Scalpel (John Harvey)

[...]  Quand poser les questions et quand écouter.

Troisième épisode de la série Charles Resnick du britannique John Harvey (série qu'on avait débutée il y a quelques mois avec les Cœurs solitaires puis Les étrangers dans la maison).
On connait désormais bien l'inspecteur Charles Resnick de Nottingham, ses origines polonaises, ses vinyles de jazz, ses sandwiches et ses aristo-chats, un inspecteur qui aurait comme des airs de Colombo ...
[...] Lui en tenue de ville, avec son pantalon trop serré à la taille et légèrement en accordéon sur ses chaussures, sa veste dont il ne parvenait à fermer qu’un seul bouton.
[...] – Derek vous a décrit comme un gros, fagoté comme l’as de pique et frisant la cinquantaine.
– Normal que vous ne m’ayez pas reconnu tout de suite.
– C’est parce que vous n’êtes pas vraiment gros.
– Merci.
[...] Resnick avait appris quand poser les questions et quand écouter. Il attendit.
La recette est également connue : une intrigue policière minimaliste, une écriture fluide et bien travaillée et surtout une attention toute particulière portée aux différents personnages, flics et civils, gentils et moins gentils, héros principaux et figurants secondaires.

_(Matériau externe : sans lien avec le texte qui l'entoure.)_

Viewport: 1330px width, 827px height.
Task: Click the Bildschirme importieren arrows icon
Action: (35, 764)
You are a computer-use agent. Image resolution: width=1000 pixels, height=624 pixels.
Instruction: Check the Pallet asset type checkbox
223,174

[...] Quelquefois, Resnick se disait qu’il devait forcément exister sur terre des gens pour qui une sonnerie de téléphone au beau milieu de la nuit ne signifie pas obligatoirement une mauvaise nouvelle.

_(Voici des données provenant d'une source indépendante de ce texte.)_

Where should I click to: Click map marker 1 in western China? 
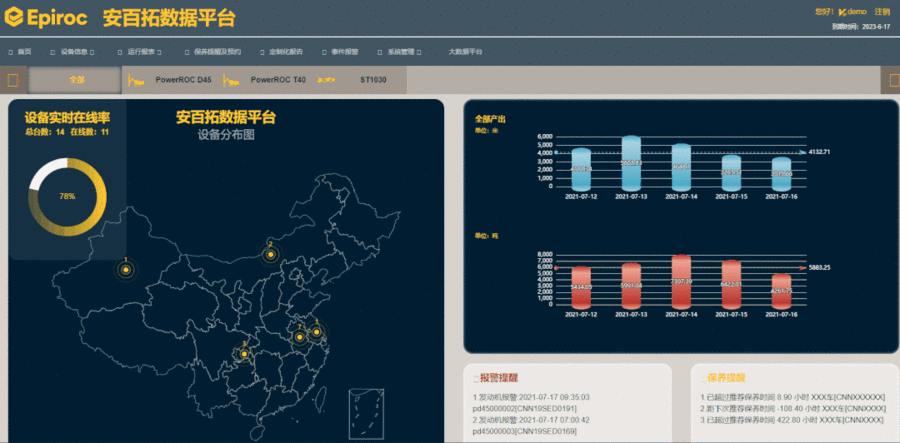coord(126,269)
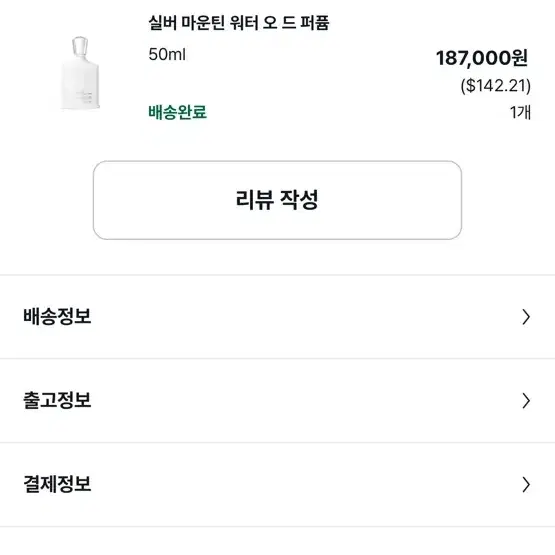Expand the 결제정보 chevron arrow
Viewport: 555px width, 555px height.
526,485
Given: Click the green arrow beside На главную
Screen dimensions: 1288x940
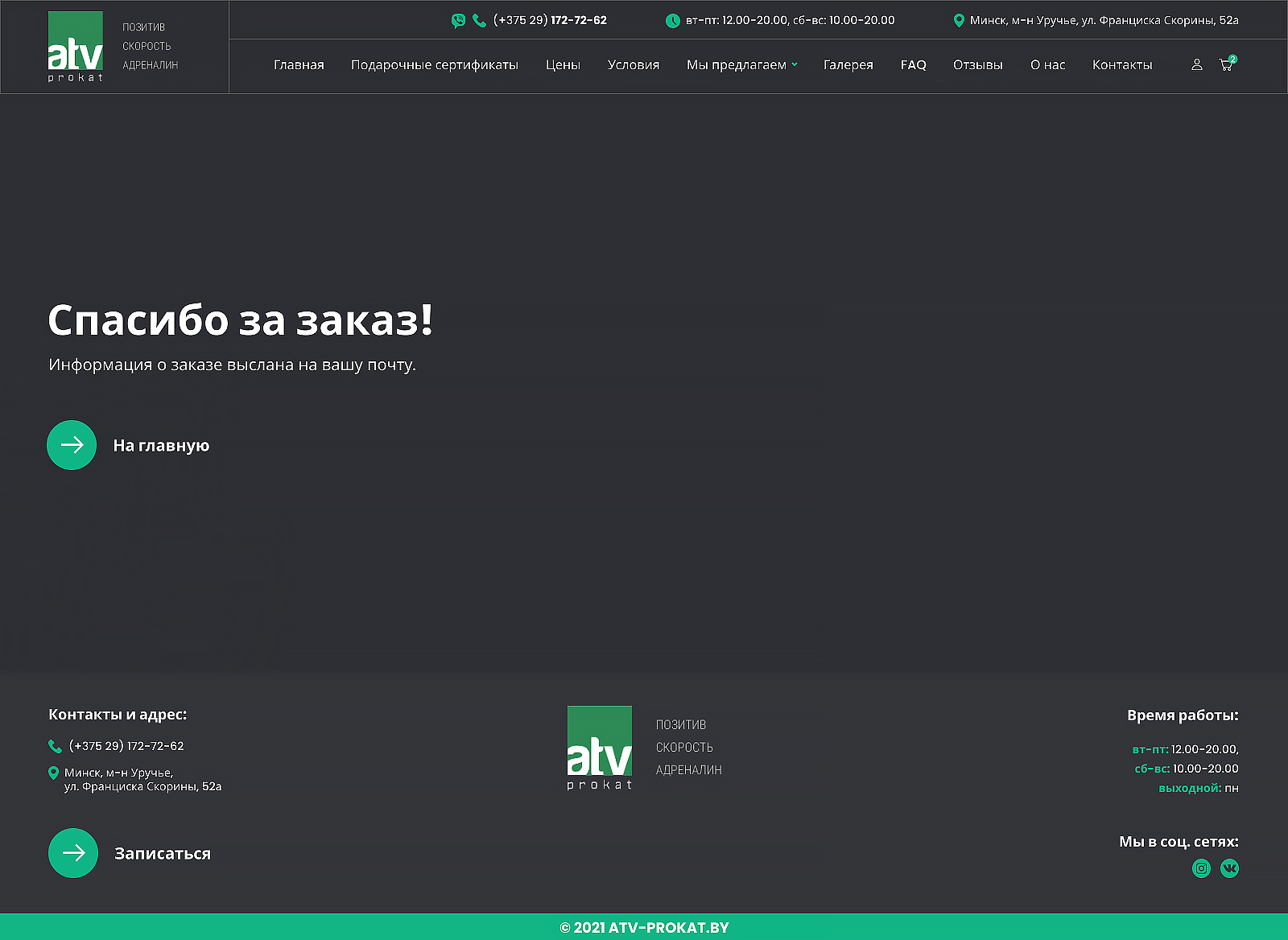Looking at the screenshot, I should click(x=72, y=445).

Avec ce Scalpel, toubibs et infirmières semblent se faire poignarder un peu plus souvent qu'à leur tour ...
De quoi donner du piment à l'intrigue policière puisque cela ressemble bien à un serial-killer !

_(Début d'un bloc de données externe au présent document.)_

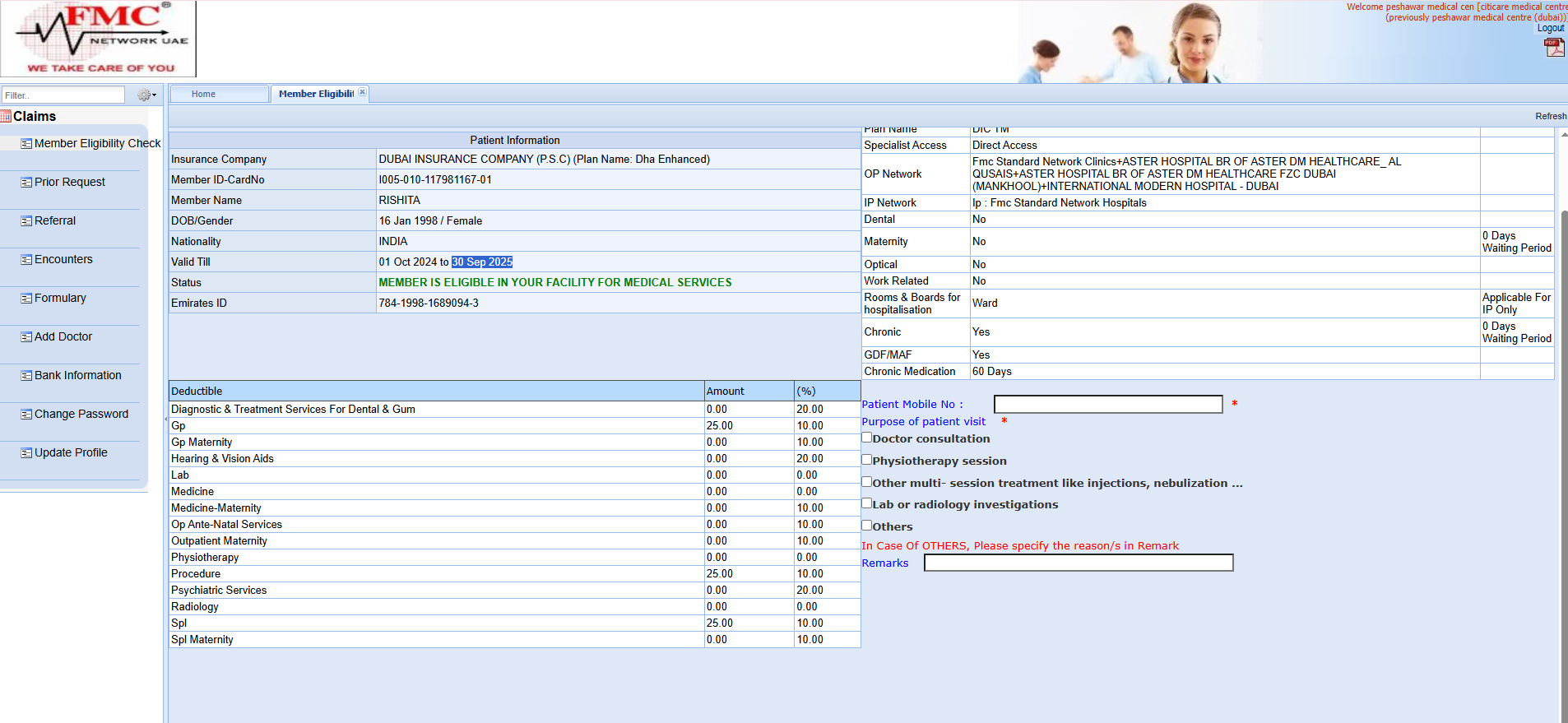Click the Formulary icon in sidebar

click(x=26, y=299)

Comme d'habitude, plusieurs histoires (et donc autant de personnages) vont se croiser et s'entremêler pour notre plus grand plaisir, jusqu'au dénouement des toutes dernières pages.
L'air de rien, John Harvey nous a même pondu là une histoire des plus glaçantes, digne des thrillers les plus angoissants : une histoire qui changera à jamais votre regard sur les salles d'opération !
À ne surtout pas lire avant une intervention bénigne !

Pour celles et ceux qui aiment les toubibs.